■ **Metin Parçası**

Askerimiz gündemden düşmüyor. Tarikat yuvasına üzerinde üniformayla giden amirale de, 10 Kasım Atatürk’ü Anma Günü’nde, büyük önderin fotoğrafını takmayan teğmene de tanık olundu. Son olarak Harp Okulu öğrencilerinin bir kısmının kılıç çatıp yemin ederken, bazılarının bulunmamasıydı. Yani ortada silah arkadaşları arasında bir ayrışma olduğu anlaşılıyor. Peki, bu nasıl başarılıyor? Öğrenci seçiminde mi hata yapılıyor, ne oluyor teğmenlere?

■ **Kaynak Veriler**
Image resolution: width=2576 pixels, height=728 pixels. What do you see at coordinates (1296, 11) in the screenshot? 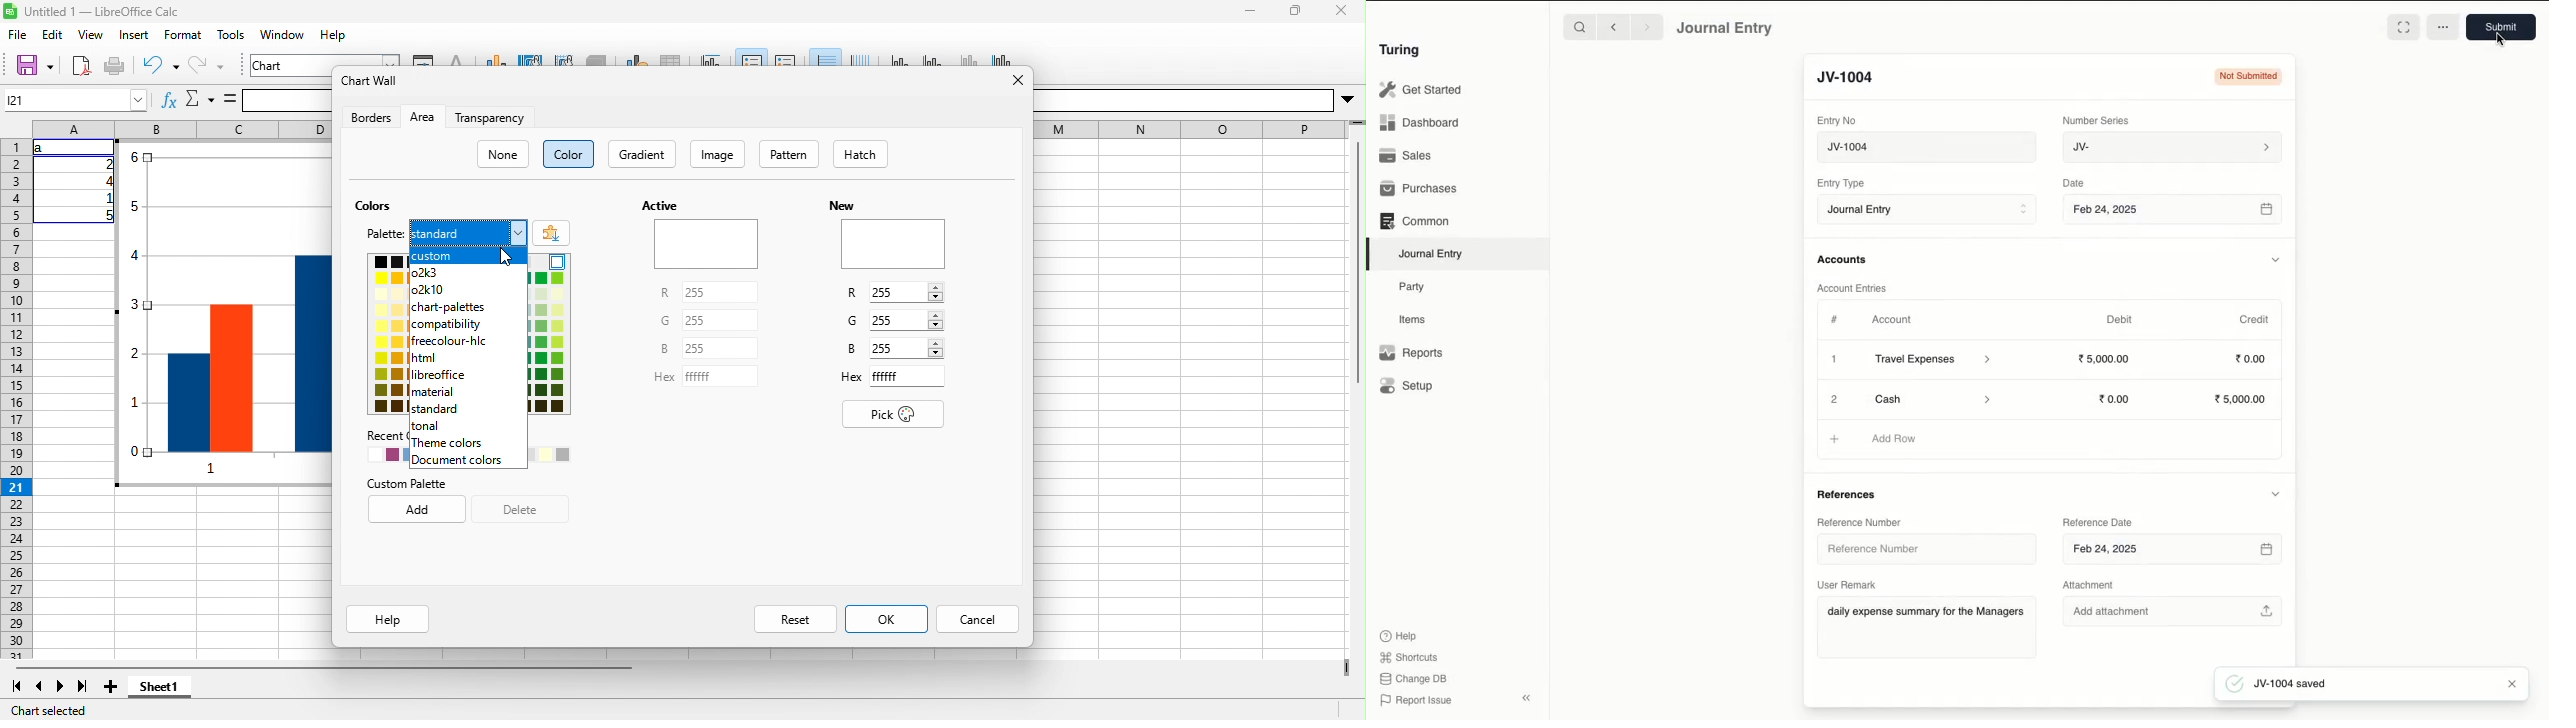
I see `maximize` at bounding box center [1296, 11].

■ **Görevler**
(a) Metin parçasına göre aşağıdaki soruları cevaplayın.
(i) Tarikat yuvasına üzerinde üniformayla giden kimdir?
(ii) Büyük önderin fotoğrafını takmayan teğmen hangi günde görülmüştür?
(iii) Harp Okulu öğrencilerinin bir kısmı yemin ederken ne yapmıştır?
(b) Aşağıdaki ifadelerin metin parçasıyla uyuşup uyuşmadığını evet ya da hayır diyerek belirtin ve kararınızı metinden birebir alıntıyla destekleyin.
(i) Amiral, tarikat yuvasına sivil kıyafetle gitmiştir.
(ii) Silah arkadaşları arasında bir ayrışma olduğu anlaşılmaktadır.
(iii) Harp Okulu öğrencilerinin hepsi yemin sırasında oradadır.
(c) Askerlerle ilgili metni bıraktığı noktadan devam ettirin.

■ **Yazılı Cevaplar**
(a)
(i) Bir amiral.
(ii) 10 Kasım Atatürk'ü Anma Günü'nde.
(iii) Kılıç çatmıştır.

(b)
(i) Hayır: "üzerinde üniformayla giden amirale"
(ii) Evet: "ortada silah arkadaşları arasında bir ayrışma olduğu anlaşılıyor"
(iii) Hayır: "bazılarının bulunmamasıydı"

(c)
 Teğmenler ne demişti? “Barışta ve savaşta, karada, denizde ve havada, her zaman ve her yerde Milletime ve Cumhuriyetime doğruluk ve muhabbetle hizmet, kanunlara ve nizamlara ve amirlerime itaat edeceğime ve askerliğin namusu, Türk sancağının şanını canımdan aziz bilip icabında Vatan, Cumhuriyet ve vazife uğrunda seve seve hayatımı feda eyleyeceğime namusum üzerine  ant içerim” Ardından Mustafa Kemal’in Askerleri olduklarını söylemişlerdi. Milli Savunma Bakanlığı, karar değiştirip siyasilerin etkisiyle şimdi teğmenler hakkında inceleme başlatmış!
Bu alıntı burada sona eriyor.